◆ Given data
------------------------------------

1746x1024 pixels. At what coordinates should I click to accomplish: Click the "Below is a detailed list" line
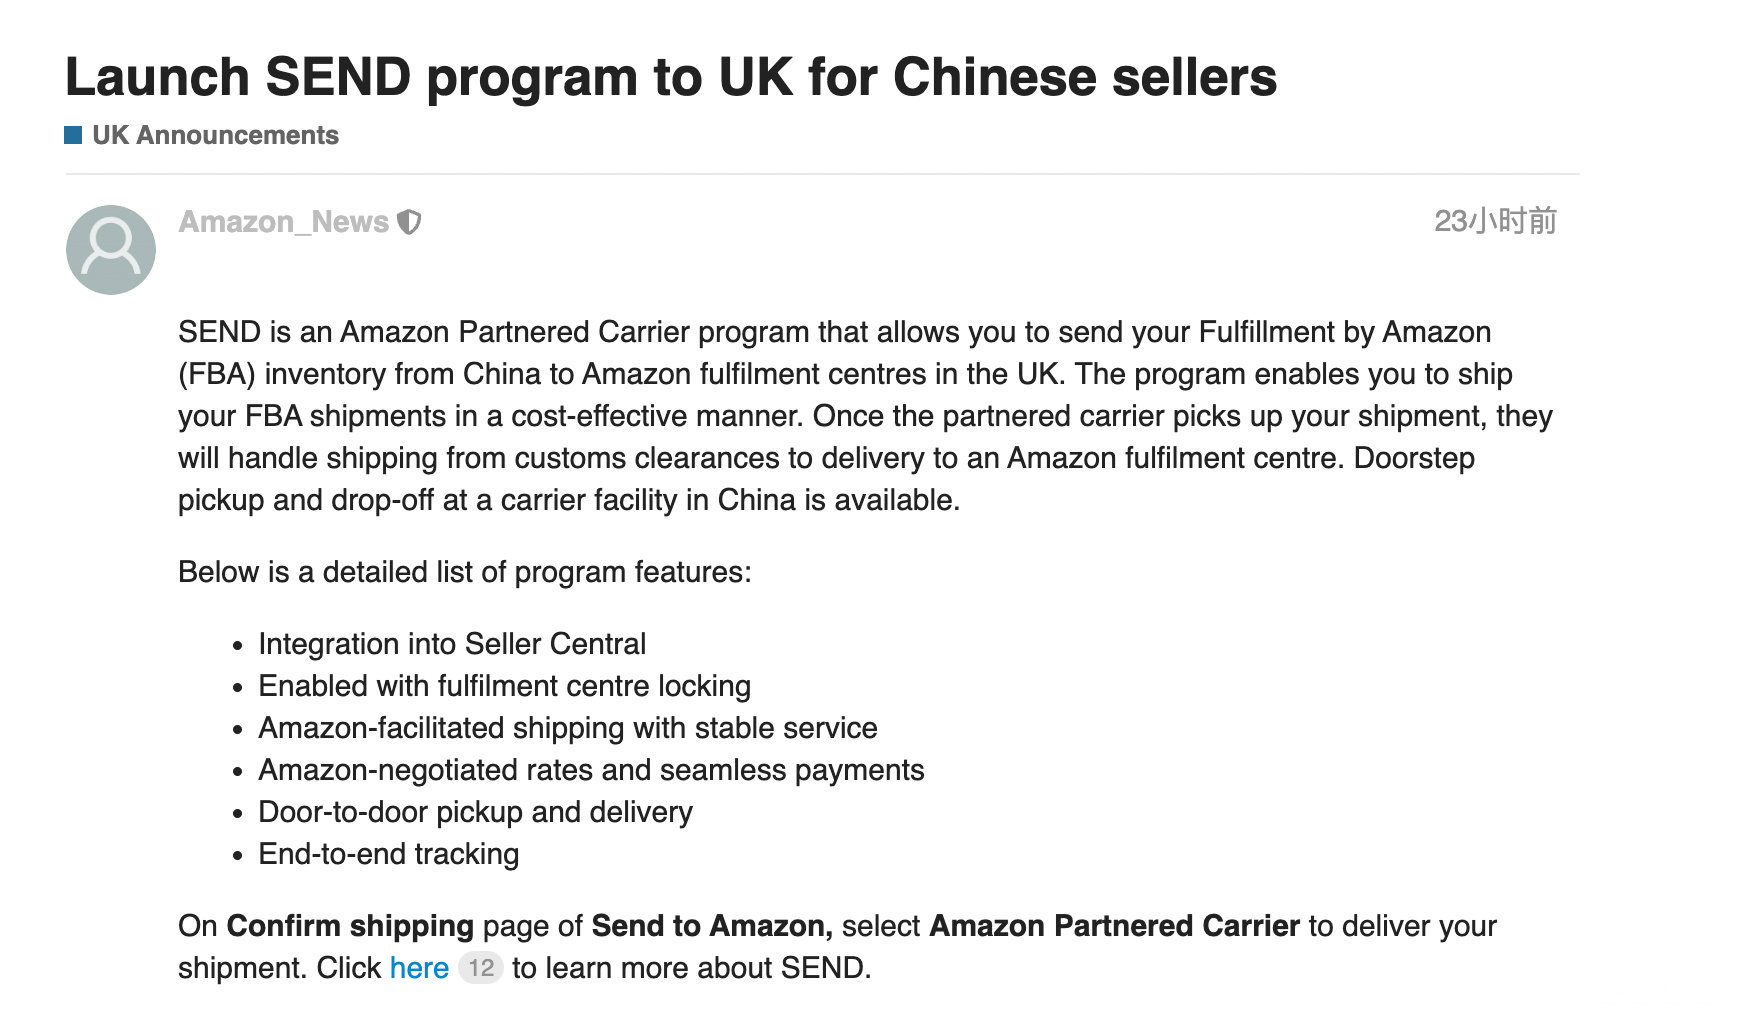(x=464, y=572)
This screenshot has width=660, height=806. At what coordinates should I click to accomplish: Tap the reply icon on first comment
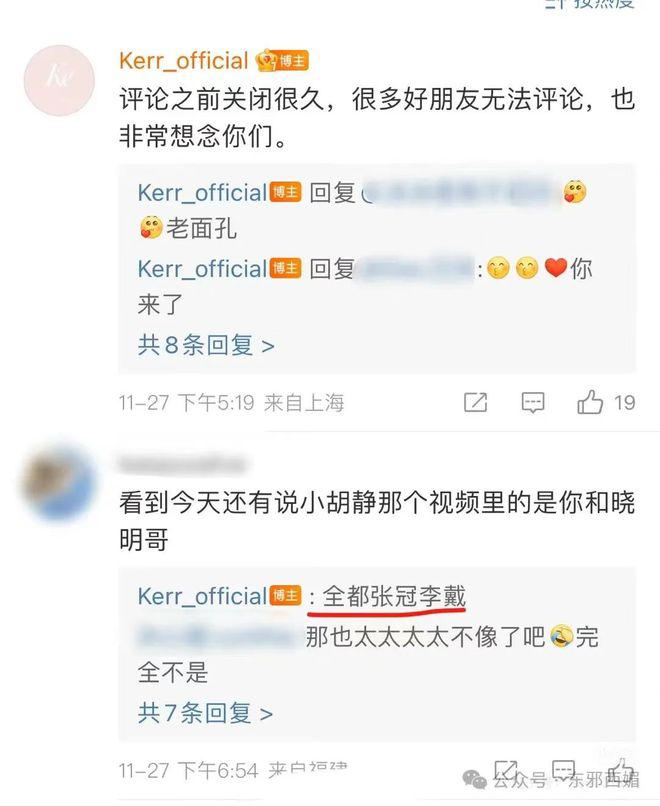tap(533, 402)
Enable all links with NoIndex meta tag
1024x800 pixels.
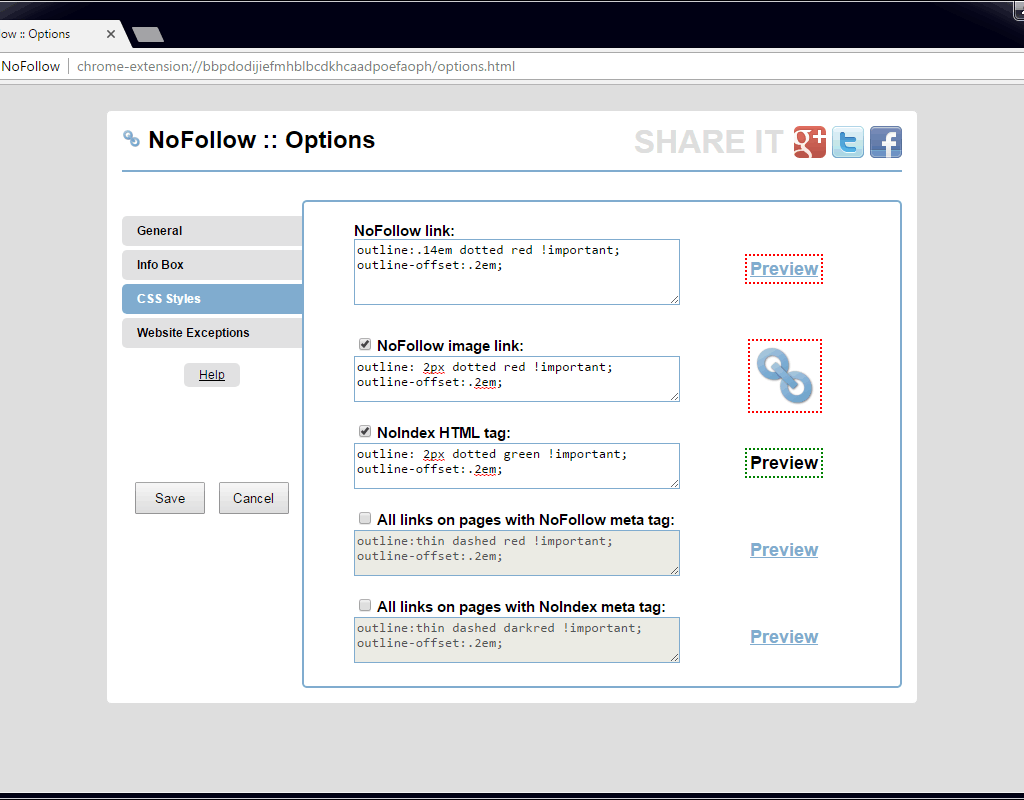pyautogui.click(x=365, y=606)
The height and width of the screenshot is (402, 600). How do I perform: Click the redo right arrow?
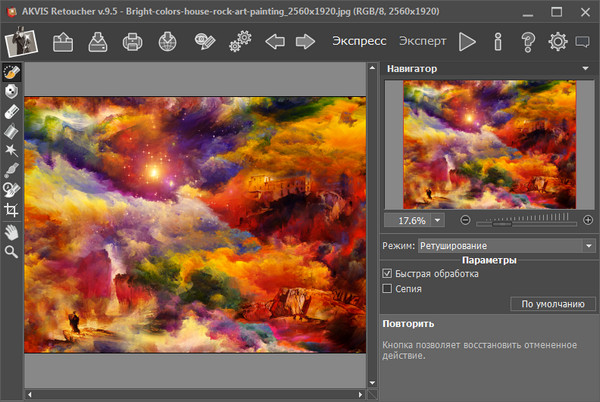pos(306,42)
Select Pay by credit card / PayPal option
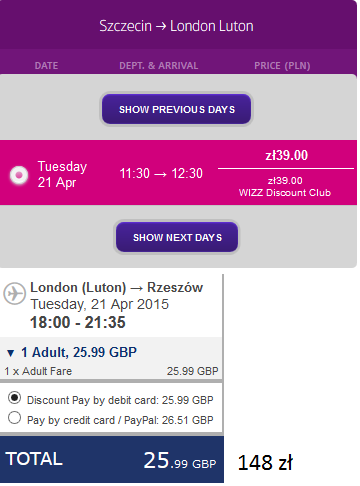The width and height of the screenshot is (360, 486). point(14,418)
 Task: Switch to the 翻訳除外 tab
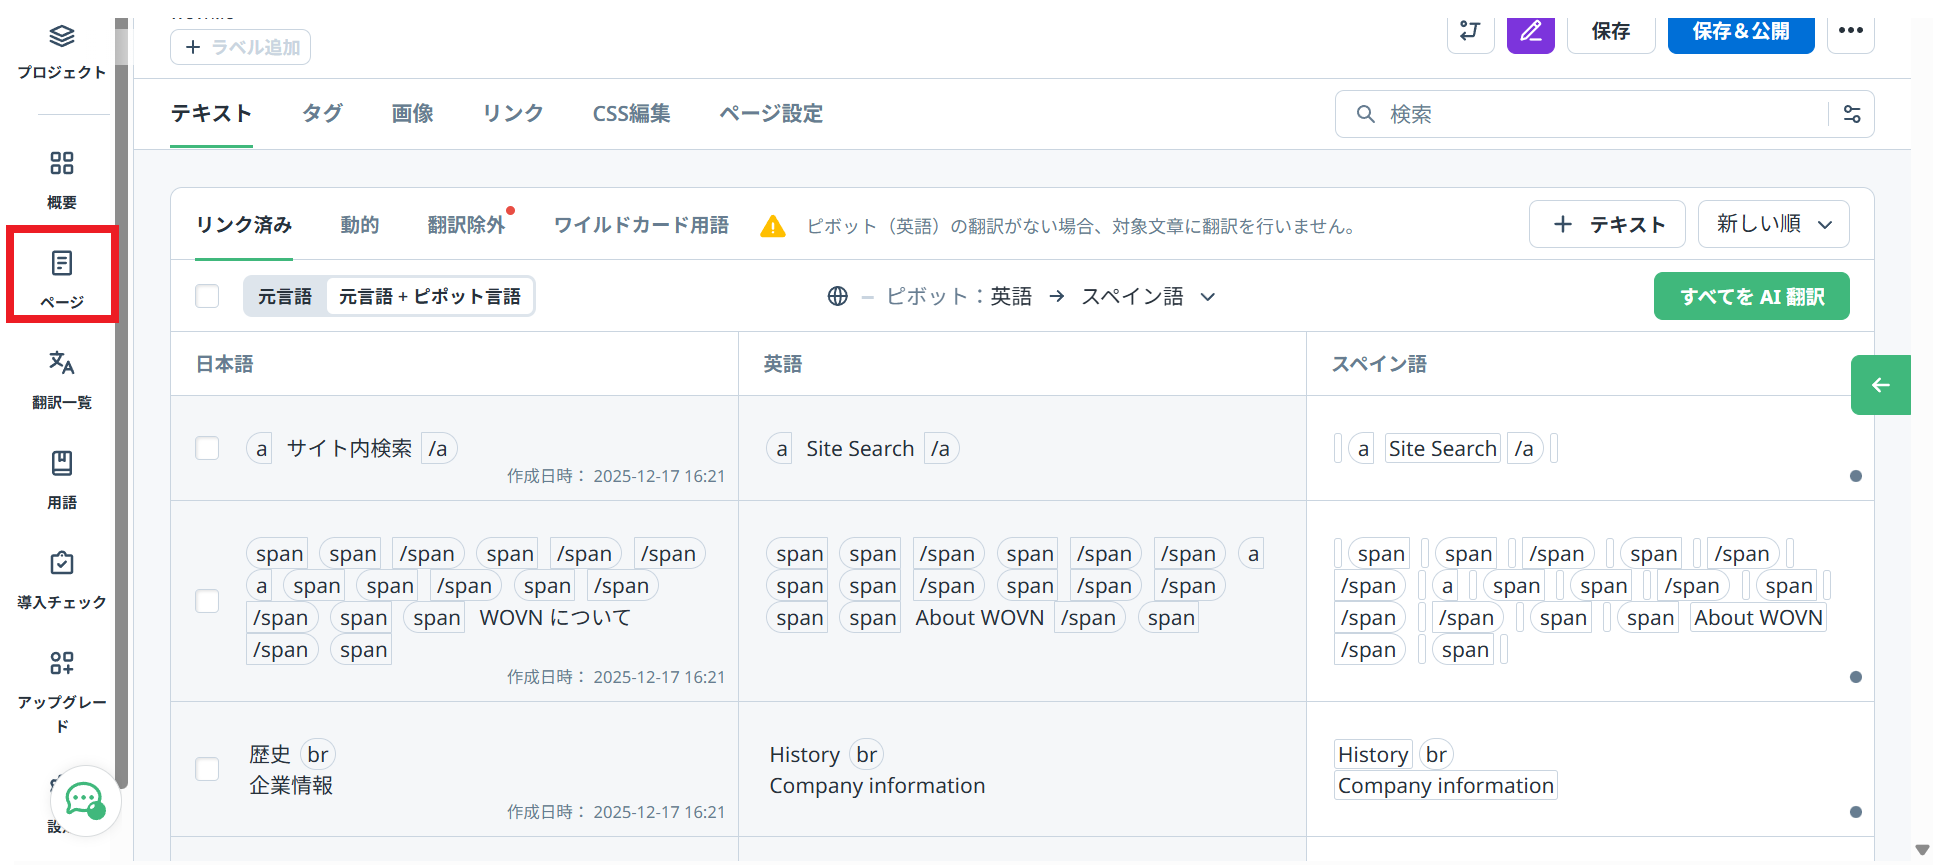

------------------------------------

◆ Task description
With the pictures left out, please output each line from the one containing "This screenshot has" through the end of the entries, exactly as it is.

◆ Written response
This screenshot has width=660, height=806. At what coordinates should I click to accomplish: Tap the reply icon on first comment
tap(533, 402)
Enable all links with NoIndex meta tag
1024x800 pixels.
pyautogui.click(x=365, y=606)
The height and width of the screenshot is (402, 600). How do I perform: Click the redo right arrow?
pos(306,42)
Select Pay by credit card / PayPal option
The width and height of the screenshot is (360, 486). point(14,418)
 Task: Switch to the 翻訳除外 tab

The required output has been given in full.